Task 2. A Type Inferencer Relation in miniKanren

Handling function definitions is difficult in a functional setting. Consider the expression ((lambda (x) x) 3). The

function definition does not actually constrain the type of the parameter x! However, a function like (lambda (x)

(+ x x)) already fully constrains its parameter and output type. In other words, the type of a function parameter

could be constrained by the function body and by the argument type.

3

Problems like type inferencing where constraints can come from multiple places and in somewhat complicated ways is

much more easily solved using logic programming.
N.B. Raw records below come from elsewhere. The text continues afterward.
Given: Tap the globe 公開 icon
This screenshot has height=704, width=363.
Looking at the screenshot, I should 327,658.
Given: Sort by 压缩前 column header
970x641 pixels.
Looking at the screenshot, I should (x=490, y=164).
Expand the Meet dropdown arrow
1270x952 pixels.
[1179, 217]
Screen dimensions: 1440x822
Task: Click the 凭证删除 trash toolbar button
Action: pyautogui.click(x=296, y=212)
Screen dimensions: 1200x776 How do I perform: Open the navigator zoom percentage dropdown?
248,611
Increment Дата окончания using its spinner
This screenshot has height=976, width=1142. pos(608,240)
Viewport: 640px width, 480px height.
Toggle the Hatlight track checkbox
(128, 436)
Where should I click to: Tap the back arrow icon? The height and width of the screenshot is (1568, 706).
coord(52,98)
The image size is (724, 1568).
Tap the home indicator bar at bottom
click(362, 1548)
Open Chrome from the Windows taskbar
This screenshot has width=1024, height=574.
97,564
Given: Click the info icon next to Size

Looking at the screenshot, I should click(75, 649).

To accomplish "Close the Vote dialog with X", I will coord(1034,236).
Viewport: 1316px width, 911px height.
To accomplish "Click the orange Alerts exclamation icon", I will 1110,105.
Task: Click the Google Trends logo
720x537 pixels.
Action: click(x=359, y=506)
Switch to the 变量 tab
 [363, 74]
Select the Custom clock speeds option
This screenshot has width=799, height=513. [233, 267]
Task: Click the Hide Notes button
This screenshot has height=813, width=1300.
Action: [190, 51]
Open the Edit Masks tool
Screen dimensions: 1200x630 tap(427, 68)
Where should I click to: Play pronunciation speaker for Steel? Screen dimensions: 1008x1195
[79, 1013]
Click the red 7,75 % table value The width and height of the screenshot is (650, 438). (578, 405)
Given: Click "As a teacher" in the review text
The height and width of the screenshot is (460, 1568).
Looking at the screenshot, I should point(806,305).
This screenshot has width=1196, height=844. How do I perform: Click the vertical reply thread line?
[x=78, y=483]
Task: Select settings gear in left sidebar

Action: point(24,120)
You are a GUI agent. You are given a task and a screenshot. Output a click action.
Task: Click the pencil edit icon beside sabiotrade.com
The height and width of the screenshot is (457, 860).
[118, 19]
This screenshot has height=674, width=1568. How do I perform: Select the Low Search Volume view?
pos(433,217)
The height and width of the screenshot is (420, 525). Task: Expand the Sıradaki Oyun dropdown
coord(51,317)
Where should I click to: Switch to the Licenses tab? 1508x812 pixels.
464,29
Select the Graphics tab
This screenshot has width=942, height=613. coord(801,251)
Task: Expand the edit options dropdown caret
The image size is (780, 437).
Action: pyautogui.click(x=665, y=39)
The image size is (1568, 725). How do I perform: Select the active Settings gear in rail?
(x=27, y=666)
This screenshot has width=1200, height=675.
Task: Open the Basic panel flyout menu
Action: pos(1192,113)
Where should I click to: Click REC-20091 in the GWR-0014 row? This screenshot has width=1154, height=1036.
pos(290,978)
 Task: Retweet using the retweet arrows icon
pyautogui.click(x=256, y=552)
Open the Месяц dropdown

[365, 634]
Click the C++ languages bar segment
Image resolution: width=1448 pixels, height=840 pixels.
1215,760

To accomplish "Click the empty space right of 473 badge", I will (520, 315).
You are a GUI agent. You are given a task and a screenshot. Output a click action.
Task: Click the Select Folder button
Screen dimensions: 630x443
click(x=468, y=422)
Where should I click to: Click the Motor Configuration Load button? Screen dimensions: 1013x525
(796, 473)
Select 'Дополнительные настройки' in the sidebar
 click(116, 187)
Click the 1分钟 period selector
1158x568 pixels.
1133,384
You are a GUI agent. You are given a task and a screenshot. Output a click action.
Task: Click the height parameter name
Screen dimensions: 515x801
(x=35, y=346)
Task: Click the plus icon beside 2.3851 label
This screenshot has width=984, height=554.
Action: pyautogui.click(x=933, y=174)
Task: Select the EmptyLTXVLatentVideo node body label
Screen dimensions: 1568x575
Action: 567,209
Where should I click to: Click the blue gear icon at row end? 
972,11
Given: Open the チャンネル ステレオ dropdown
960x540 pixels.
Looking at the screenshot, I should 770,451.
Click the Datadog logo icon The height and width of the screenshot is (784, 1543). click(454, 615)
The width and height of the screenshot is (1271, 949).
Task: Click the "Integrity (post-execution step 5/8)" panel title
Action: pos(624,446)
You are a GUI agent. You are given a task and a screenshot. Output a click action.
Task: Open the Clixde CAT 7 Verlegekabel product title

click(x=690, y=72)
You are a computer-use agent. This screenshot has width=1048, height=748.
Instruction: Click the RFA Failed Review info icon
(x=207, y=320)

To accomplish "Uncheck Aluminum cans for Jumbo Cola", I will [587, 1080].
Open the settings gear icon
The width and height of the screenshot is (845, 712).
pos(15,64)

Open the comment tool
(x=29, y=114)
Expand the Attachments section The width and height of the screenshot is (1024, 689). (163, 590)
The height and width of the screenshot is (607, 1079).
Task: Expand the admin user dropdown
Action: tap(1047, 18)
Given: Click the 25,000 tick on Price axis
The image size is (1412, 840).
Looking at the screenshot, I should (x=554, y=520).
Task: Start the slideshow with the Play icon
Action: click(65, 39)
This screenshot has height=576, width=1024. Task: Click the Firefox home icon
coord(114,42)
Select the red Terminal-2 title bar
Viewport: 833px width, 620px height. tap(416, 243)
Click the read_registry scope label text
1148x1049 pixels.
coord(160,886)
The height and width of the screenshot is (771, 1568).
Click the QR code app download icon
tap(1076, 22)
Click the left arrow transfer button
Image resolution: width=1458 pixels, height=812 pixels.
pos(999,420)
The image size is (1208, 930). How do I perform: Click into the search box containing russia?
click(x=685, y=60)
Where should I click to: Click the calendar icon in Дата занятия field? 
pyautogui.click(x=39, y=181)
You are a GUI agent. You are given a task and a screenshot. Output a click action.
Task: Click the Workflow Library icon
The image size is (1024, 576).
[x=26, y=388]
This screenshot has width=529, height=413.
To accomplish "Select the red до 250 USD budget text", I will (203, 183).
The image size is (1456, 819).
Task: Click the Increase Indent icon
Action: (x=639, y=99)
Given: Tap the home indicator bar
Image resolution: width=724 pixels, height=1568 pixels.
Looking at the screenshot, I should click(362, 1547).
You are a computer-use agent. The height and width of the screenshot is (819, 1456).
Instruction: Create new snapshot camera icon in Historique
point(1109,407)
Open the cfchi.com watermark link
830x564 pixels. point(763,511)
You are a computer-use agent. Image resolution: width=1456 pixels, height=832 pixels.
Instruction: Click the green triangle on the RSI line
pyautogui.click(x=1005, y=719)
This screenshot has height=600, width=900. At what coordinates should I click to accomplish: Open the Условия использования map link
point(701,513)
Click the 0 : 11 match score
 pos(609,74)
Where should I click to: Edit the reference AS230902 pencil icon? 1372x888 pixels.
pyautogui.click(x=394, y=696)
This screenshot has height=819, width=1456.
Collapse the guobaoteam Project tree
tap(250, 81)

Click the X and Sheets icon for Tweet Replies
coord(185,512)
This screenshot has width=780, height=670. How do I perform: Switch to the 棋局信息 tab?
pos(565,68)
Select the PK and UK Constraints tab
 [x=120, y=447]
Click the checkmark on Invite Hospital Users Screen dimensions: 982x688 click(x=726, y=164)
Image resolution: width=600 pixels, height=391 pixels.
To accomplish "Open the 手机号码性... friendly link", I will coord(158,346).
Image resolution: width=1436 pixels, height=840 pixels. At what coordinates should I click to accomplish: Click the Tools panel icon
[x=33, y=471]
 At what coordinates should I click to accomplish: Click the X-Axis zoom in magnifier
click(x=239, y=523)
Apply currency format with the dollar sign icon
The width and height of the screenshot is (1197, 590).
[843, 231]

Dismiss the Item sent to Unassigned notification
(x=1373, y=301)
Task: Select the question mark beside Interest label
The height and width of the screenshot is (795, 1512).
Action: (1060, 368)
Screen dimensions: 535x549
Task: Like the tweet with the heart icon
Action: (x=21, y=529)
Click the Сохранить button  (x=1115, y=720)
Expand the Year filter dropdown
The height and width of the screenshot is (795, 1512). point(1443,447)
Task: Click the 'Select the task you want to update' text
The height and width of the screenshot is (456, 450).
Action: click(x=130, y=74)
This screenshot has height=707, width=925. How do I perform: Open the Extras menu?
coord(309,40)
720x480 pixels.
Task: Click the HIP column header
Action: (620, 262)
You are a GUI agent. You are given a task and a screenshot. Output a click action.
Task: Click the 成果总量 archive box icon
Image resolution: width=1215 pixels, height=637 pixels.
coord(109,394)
To that end, we’ll write a relation typeo instead of a function.

The typeo relation will have three arguments: the DeerLang expression (including function definitions!) the type

environment (association list), and the output type (‘num, ‘str, or ‘bool). The relation will succeed if the output

type matches the input.

Here are some examples of what running the typeo relation could look like. We use a logic variable out to represent

the output type of an expression, and query the value of out:

> (run 1 (out) (typeo ‘(> 4 5) ‘() out))

‘(bool)

> (run 1 (out) (typeo ‘(> 4 “hi”) ‘() out))

‘()

> (run 1 (out) (typeo ‘((lambda (x) x) 3) ‘() out))

‘(num)

Step 1 Handle constants, identifiers, and built-in expressions. Start by converting the typeof function into the

typeo relation. For example, you might have had these lines of code in your typeof function:

(define (typeof expr env)

(cond

[(number? expr) ‘num]

…))

The relational form typeo of the function explicitly describes the constraint on the output type.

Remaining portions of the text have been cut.